EX-3.1.I 2 g21685exv3w1wi.htm EX-3.1.I exv3w1wi
Exhibit 3.1(i)
CERTIFICATE OF INCORPORATION
OF
BIGVAULT.COM, INC.
*****
FIRST: The name of the corporation is BigVault.com, Inc. (hereinafter called the “Corporation”).
SECOND: The address of its registered office in the State of Delaware is Corporation Trust Center, 1209 Orange Street, in the City of Wilmington, County of New Castle.
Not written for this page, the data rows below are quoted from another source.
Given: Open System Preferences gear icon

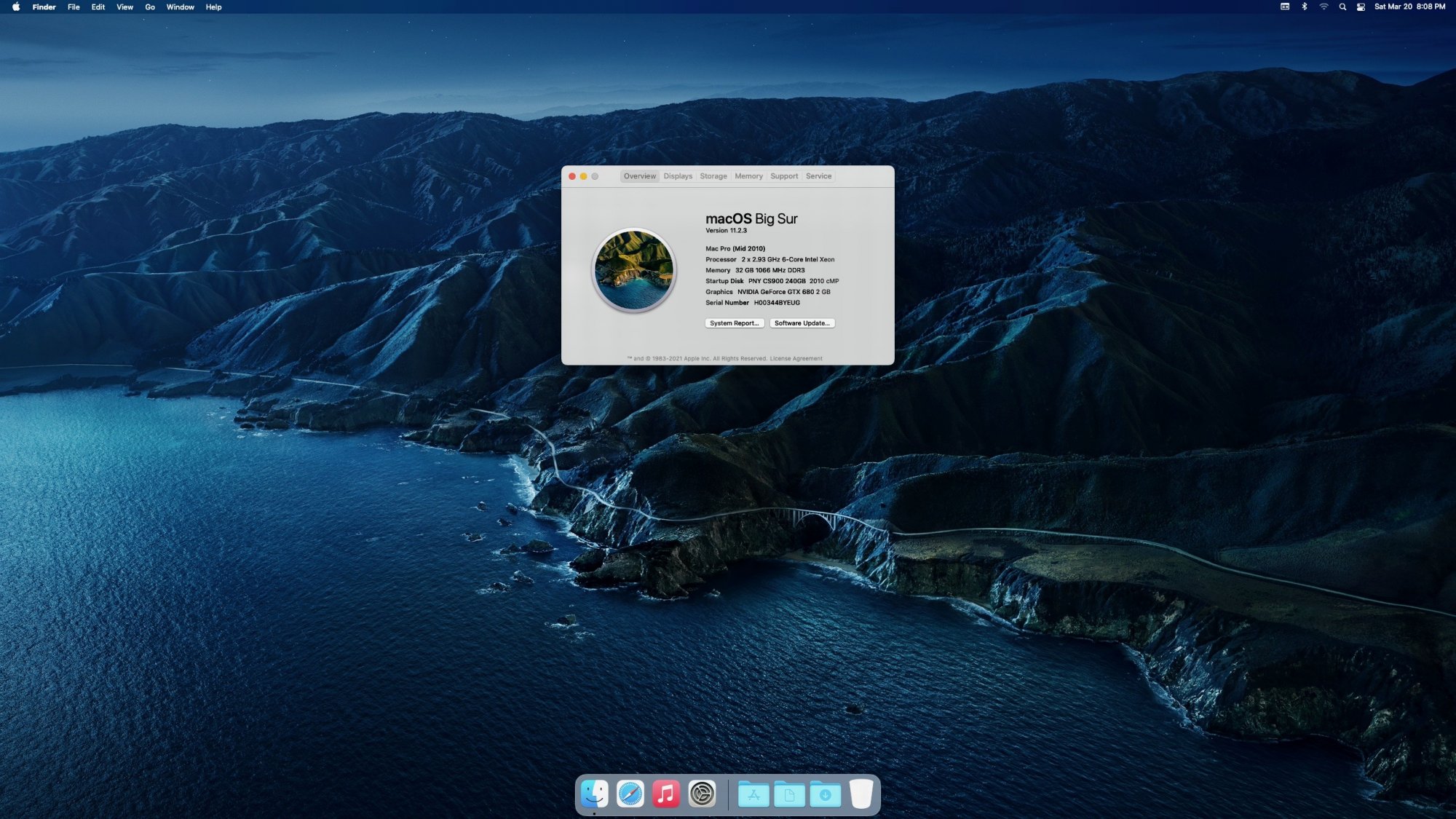Looking at the screenshot, I should pos(702,794).
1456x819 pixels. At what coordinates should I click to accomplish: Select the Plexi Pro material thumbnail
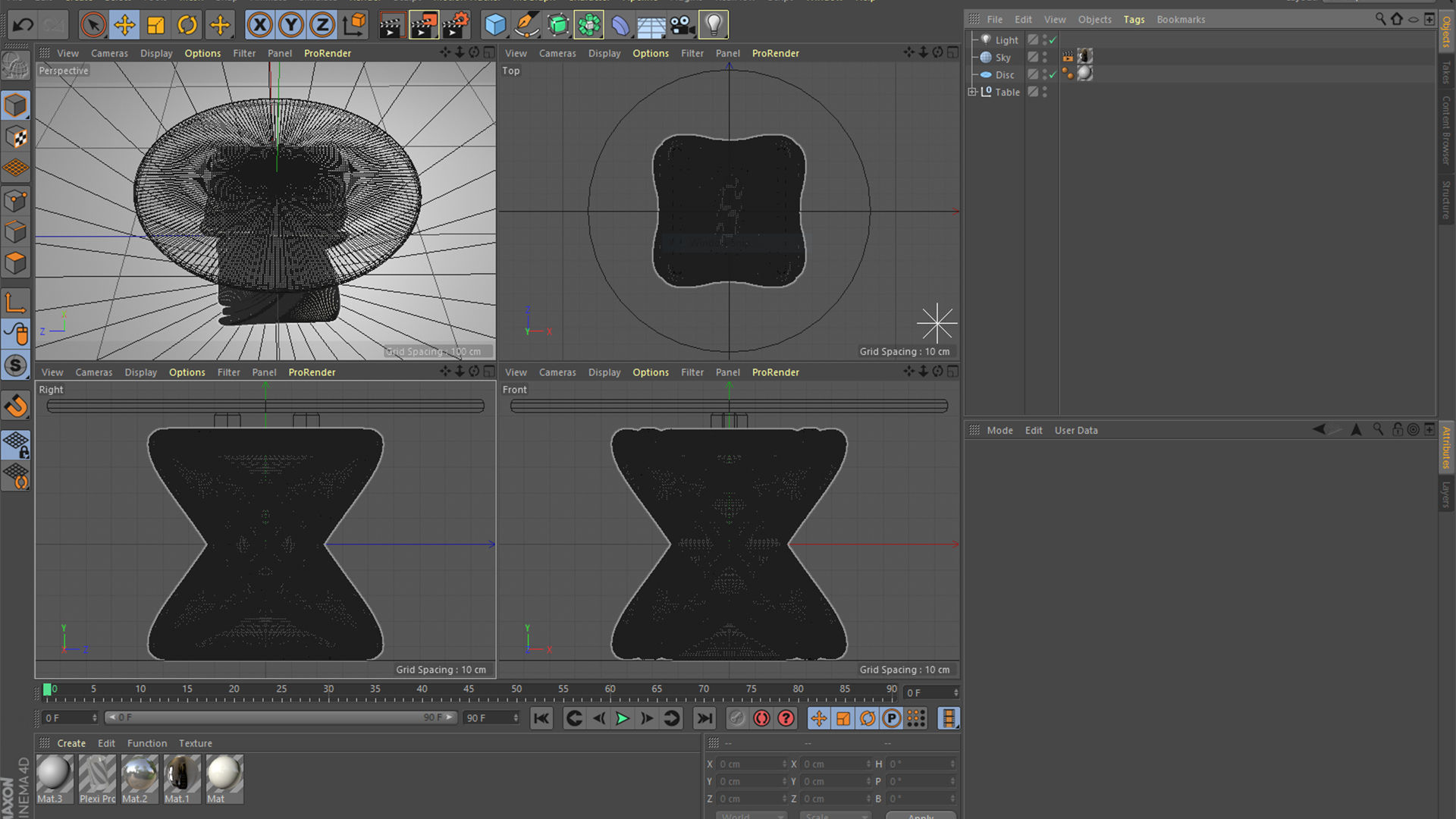pyautogui.click(x=97, y=774)
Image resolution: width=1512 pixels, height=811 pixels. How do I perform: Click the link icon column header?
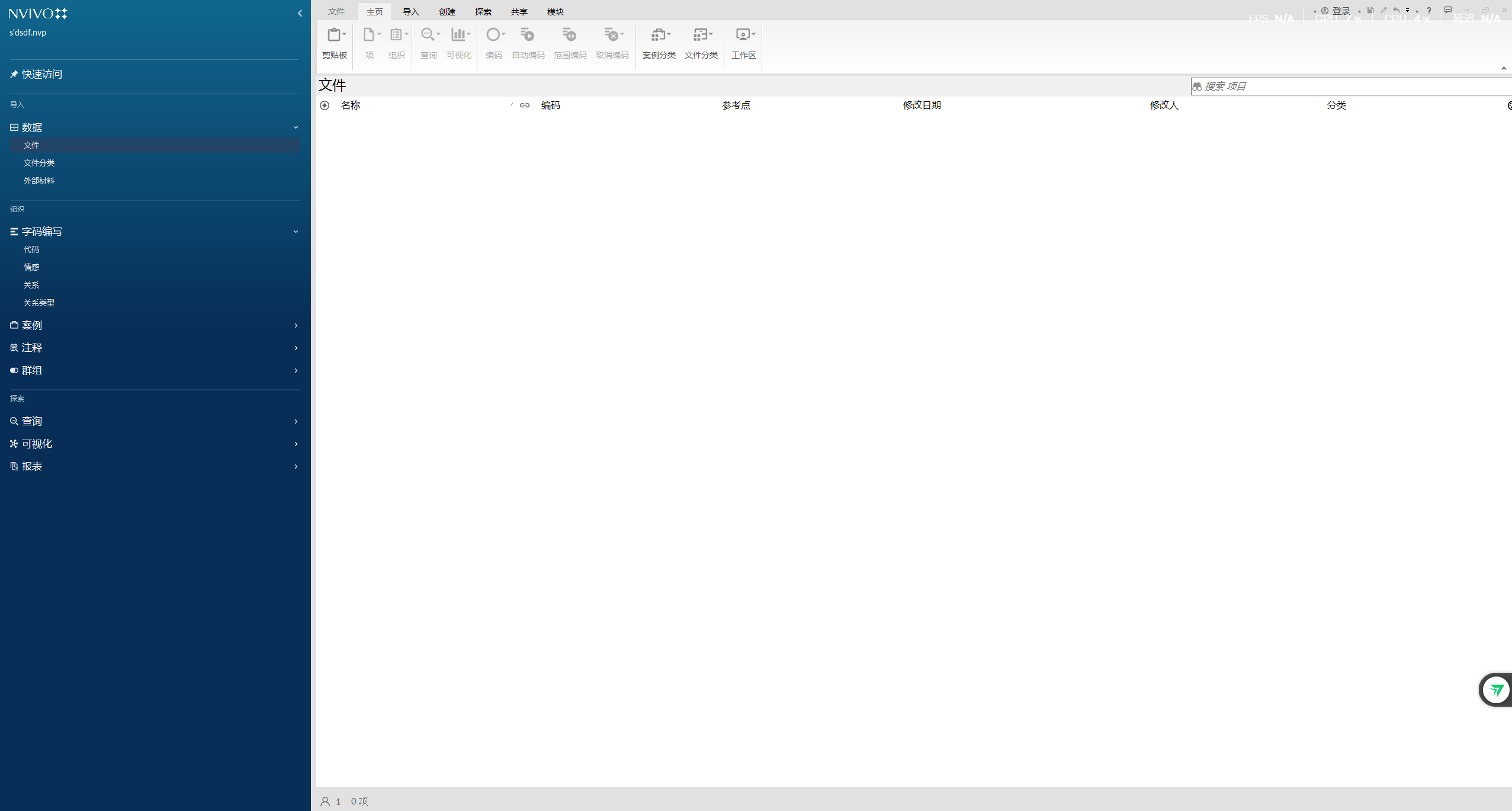click(525, 105)
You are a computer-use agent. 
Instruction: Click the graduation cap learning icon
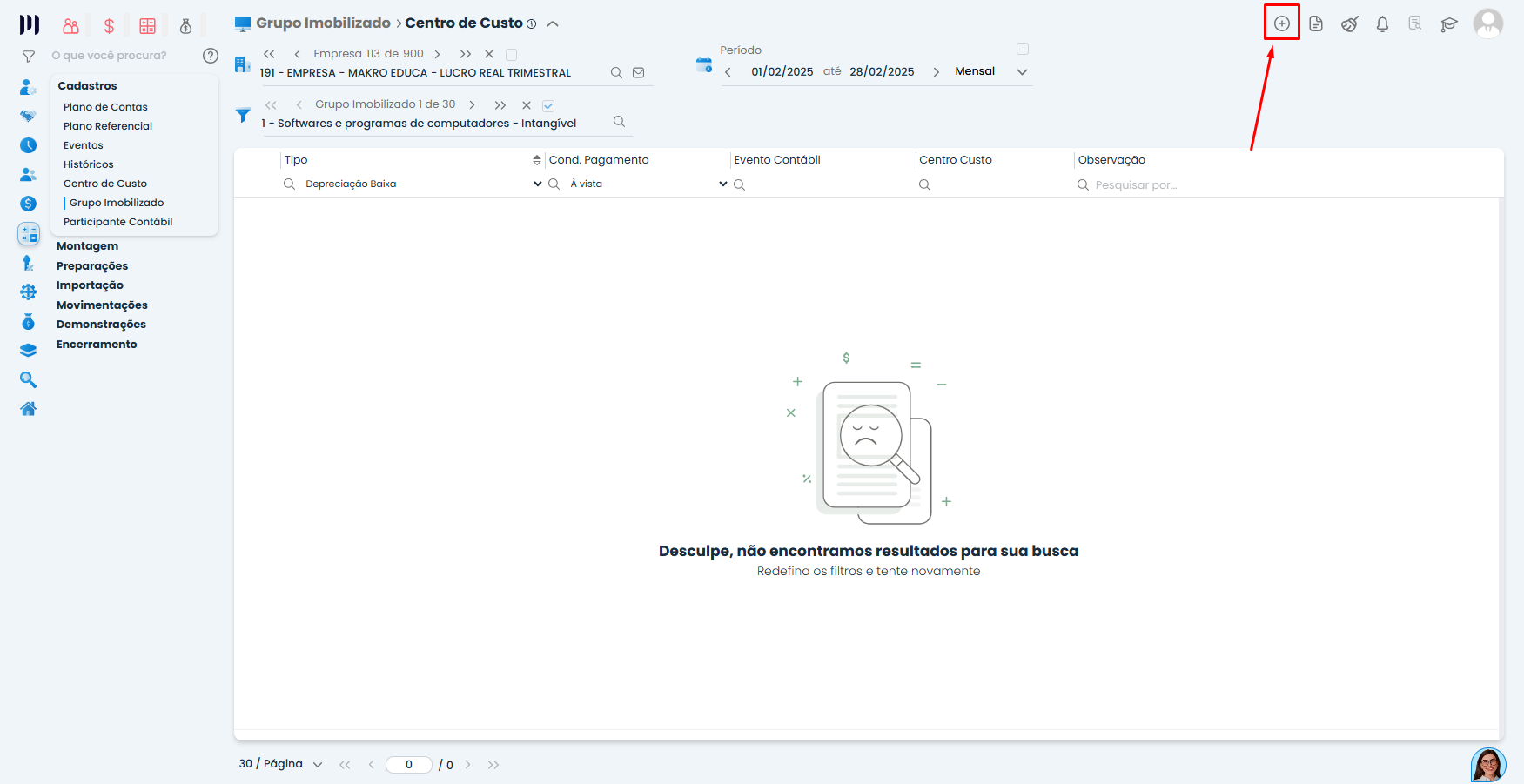(1448, 24)
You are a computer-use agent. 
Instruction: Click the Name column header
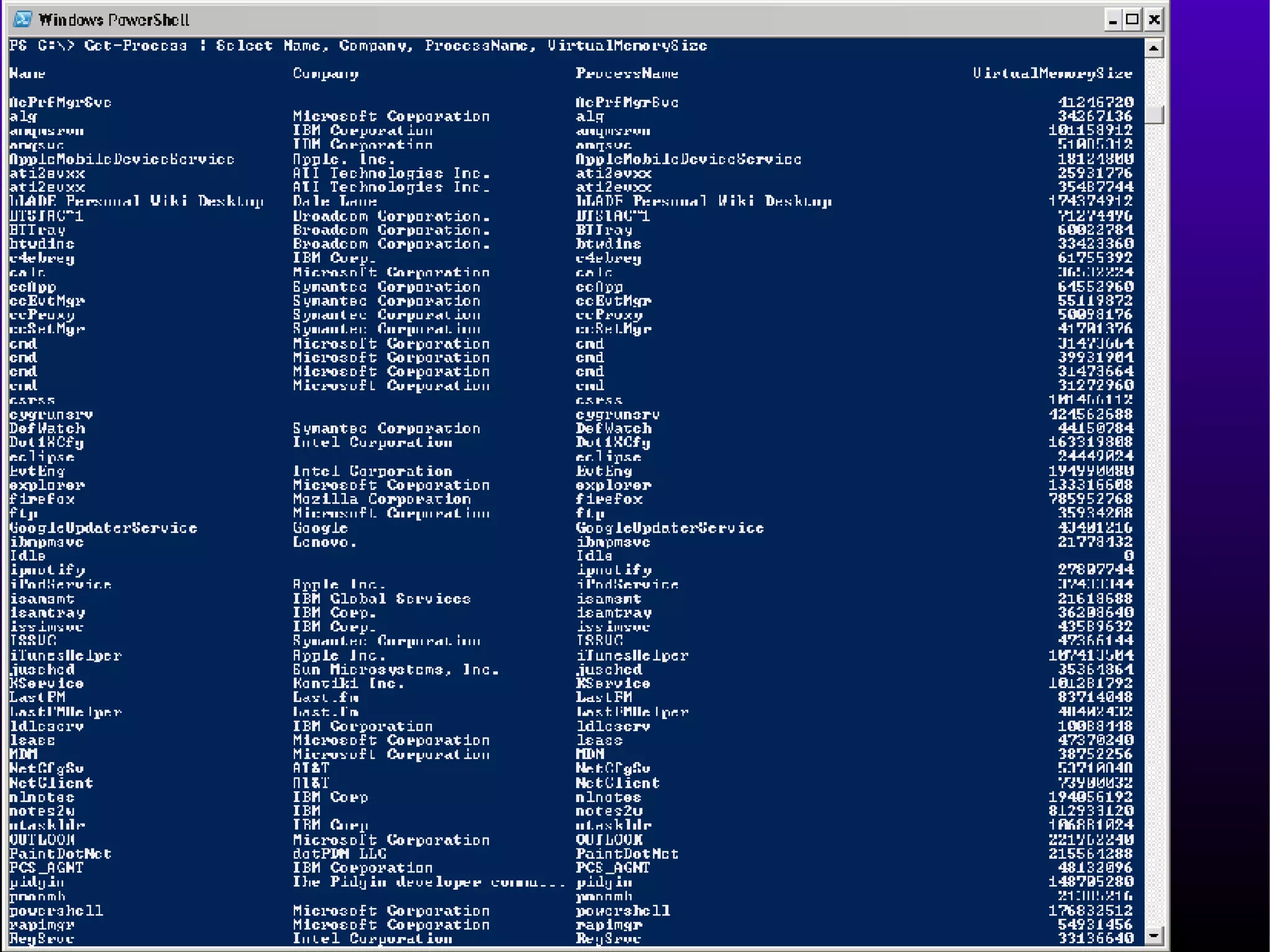point(27,74)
The name of its registered agent at such address is The Corporation Trust Company.
THIRD: The nature of the business and of the purposes to be conducted or promoted by the Corporation are to conduct any lawful business, to promote any lawful purpose, and to engage in any lawful act or activity for which corporations may be organized under the General Corporation Law of Delaware.
FOURTH: The total number of shares of stock which the Corporation shall have authority to issue is Thirty Million (30,000,000) shares, all of which are $.001 par value each and all of which are of one class and are designated as Common Stock.
FIFTH: The name and mailing address of the sole incorporator is as follows:
     
NAME
  MAILING ADDRESS
 
   
L. J. Vitalo
  c/o Corporation Trust Center
 
  1209 Orange Street
 
  Wilmington, DE 19801
SIXTH: The Corporation is to have perpetual existence.
SEVENTH: In furtherance and not in limitation of the powers conferred by statute, the board of directors is expressly authorized:
     To make, alter or repeal the by-laws of the Corporation.

 


 

EIGHTH: The Corporation reserves the right to amend, alter, change or repeal any provision contained in this Certificate of Incorporation, in the manner now or hereafter prescribed by statute, and all rights conferred upon stockholders herein are granted subject to this reservation.
NINTH: A director of the Corporation shall not be personally liable to the Corporation or its stockholders for monetary damages for breach of fiduciary duty as a director except for liability (i) for any breach of the director’s duty of loyalty to the Corporation or its stockholders, (ii) for acts or omissions not in good faith or which involve intentional misconduct or a knowing violation of law, (iii) under Section 174 of the Delaware General Corporation Law, or (iv) for any transaction from which the director derived any improper personal benefit.
     THE UNDERSIGNED, being the sole incorporator hereinbefore named, for the purpose of forming a corporation pursuant to the General Corporation Law of the State of Delaware, do make this Certificate, hereby declaring and certifying that this is our act and deed and the facts herein stated are true, and accordingly have hereunto set our hands this 13th day of April, 2000.